On 11 March 1969, the British government sent William Whitlock, a junior minister, as a diplomatic envoy to Anguilla in an effort to resolve the conflict and establish an interim British administration. Whitlock's proposal was rejected in part because of his treatment of the local Anguillians. Despite being greeted with British flags and chants of "God Save the Queen", Whitlock was curt and dismissive. His methods of diplomacy included a brief condescending speech, carelessly throwing leaflets at a gathered crowd, hardly acknowledging the local head of government, refusing the motorcade service arranged for him, and snubbing the plans he had made for lunch with local leader Ronald Webster. Whitlock and his delegation were subsequently ejected from the island via gunpoint.

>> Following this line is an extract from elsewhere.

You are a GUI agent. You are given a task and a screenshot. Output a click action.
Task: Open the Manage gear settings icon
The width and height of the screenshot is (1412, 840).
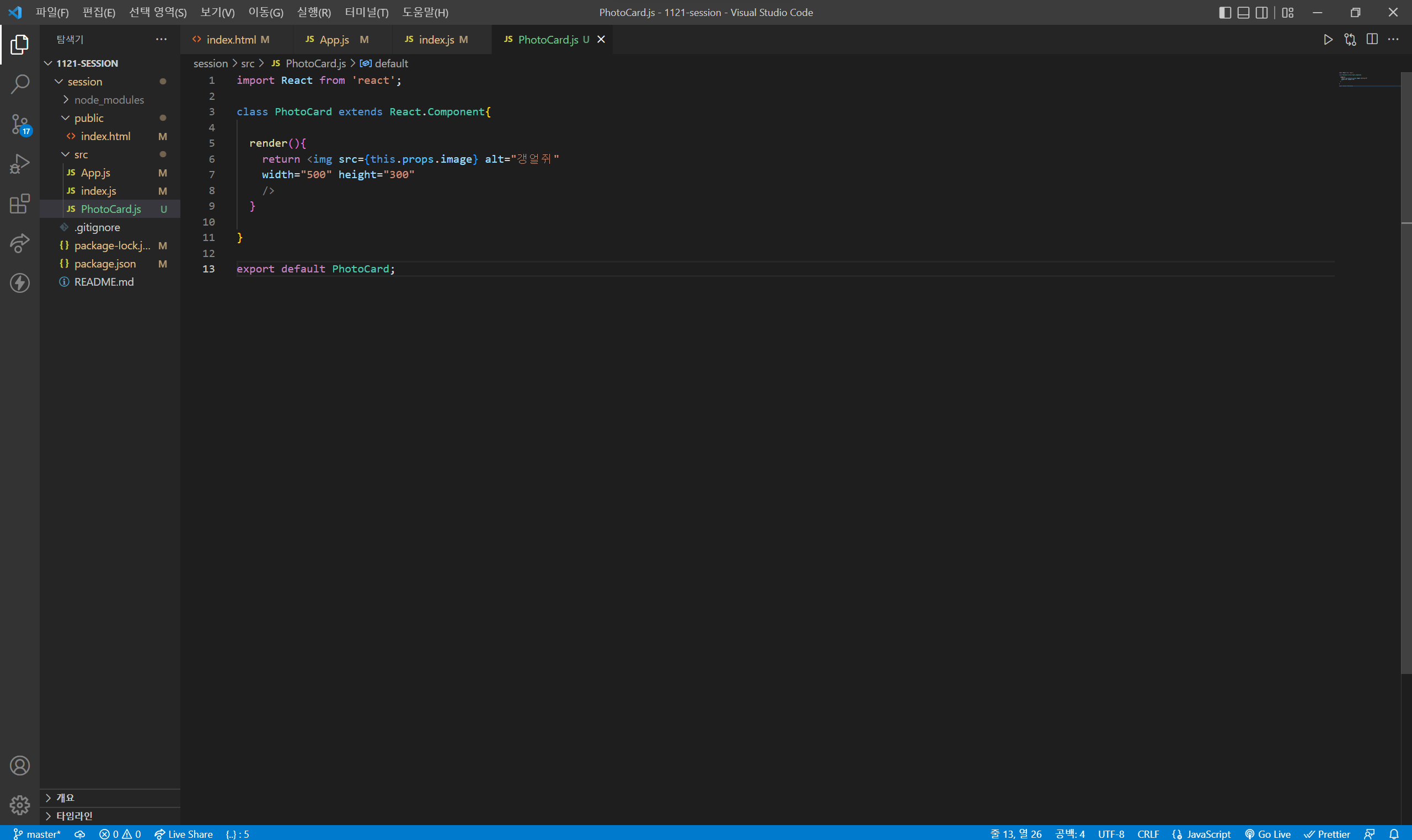pyautogui.click(x=20, y=804)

Whitlock returned to Britain, reporting the ordeal, as well as mischaracterizing the island as being run by mafia-like gangsterism and foreign influence.

==Operation Sheepskin==
On 19 March 1969, a contingent of 300 troops from the 2nd Battalion, Parachute Regiment, plus 22 London Metropolitan Police officers, peacefully landed by helicopter and landing craft on the island from two Royal Navy frigates, ostensibly to "restore order".

Not a single shot was fired during the operation, and British troops were greeted by foreign journalists and Anguillians. The invasion was met with indignation by some Anguillians, but the soldiers encountered no resistance and found no elements of intimidation, mafia presence, or even the expected firearms (most had been hidden by the locals). The British soldiers then worked on a 'hearts and minds' campaign whilst on the island to improve relations with the islanders. Six weeks after the operation had taken place, the initial paratroopers were flown back to Britain and a second force of paratroopers (B Company) stayed on the island until 14 September 1969 to maintain security.

The invasion drew ire and ridicule at home and abroad, with the world press dubbing it "the Bay of Piglets". A global public relations embarrassment, Operation Sheepskin ultimately helped contribute to the defeat of Harold Wilson at the 1970 general election. Eventually, the islanders became amicable with the political situation and civil strife was limited following the operation. Anguilla officially seceded from Saint Kitts and Nevis in 1980, and Saint Kitts and Nevis gained independence in 1983. The island of Anguilla remains a British territory to this day.